Leave out the pictures and print precisely the lines from the line with "Where should I click to: Restore" to the final line of the entries, both ends included.

Extracted records
== Segment start ==

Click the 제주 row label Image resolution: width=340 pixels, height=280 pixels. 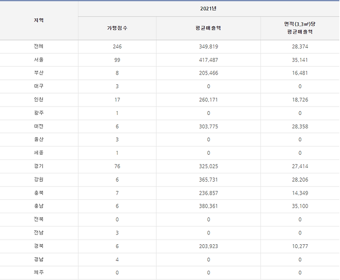pyautogui.click(x=39, y=273)
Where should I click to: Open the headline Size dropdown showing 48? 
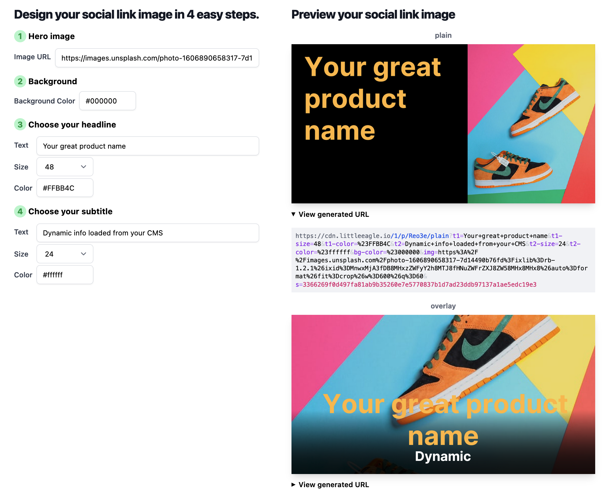click(x=65, y=167)
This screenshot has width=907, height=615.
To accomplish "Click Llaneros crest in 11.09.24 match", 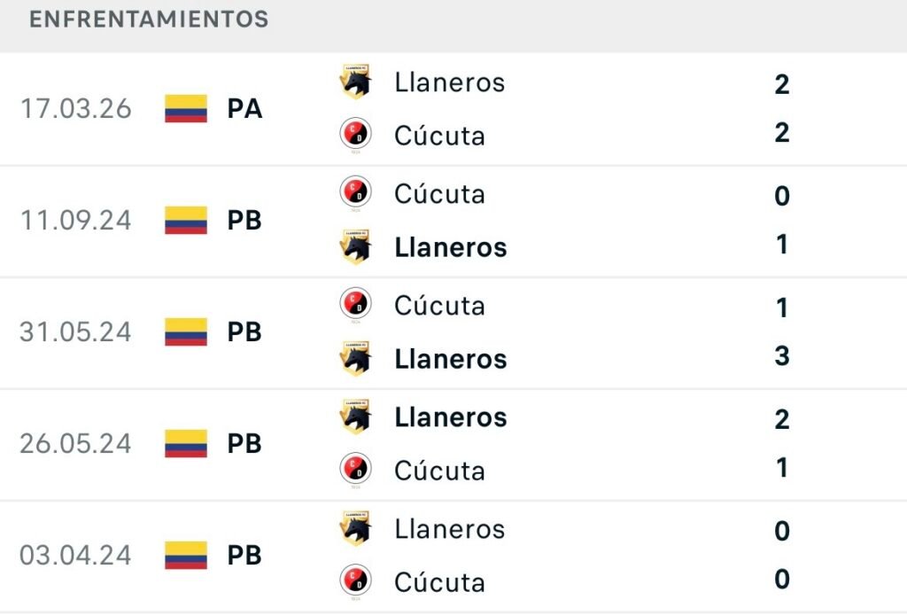I will point(355,247).
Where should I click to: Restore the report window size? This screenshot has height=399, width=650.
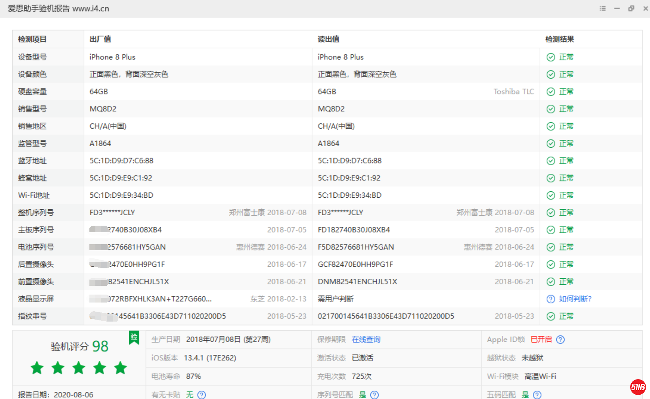(631, 8)
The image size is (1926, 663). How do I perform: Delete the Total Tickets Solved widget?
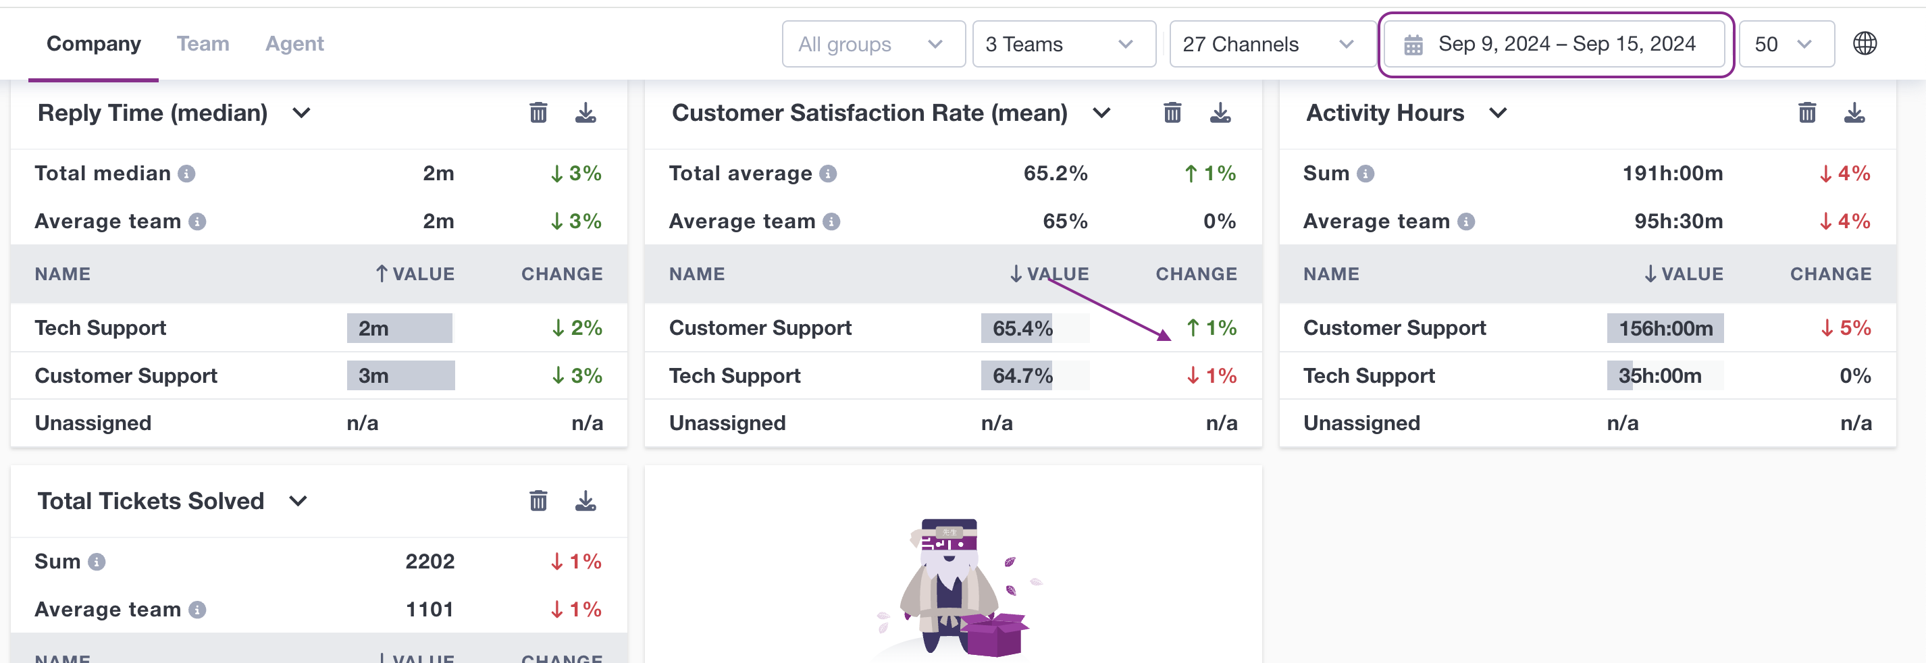tap(538, 501)
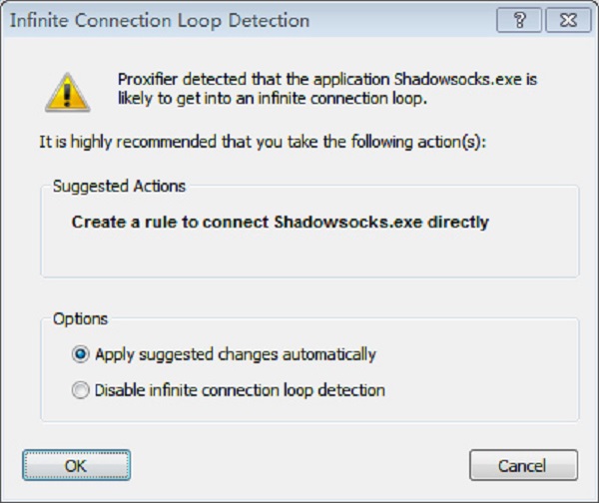
Task: Click the Suggested Actions group label
Action: click(119, 186)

== Segment end ==

PROBLEM SOLUTION ->
Where should I click to: Restore the report window size? This screenshot has height=399, width=650.
(631, 8)
The image size is (1926, 663). How do I perform: Delete the Total Tickets Solved widget?
tap(538, 501)
Task: Click the Suggested Actions group label
Action: click(119, 186)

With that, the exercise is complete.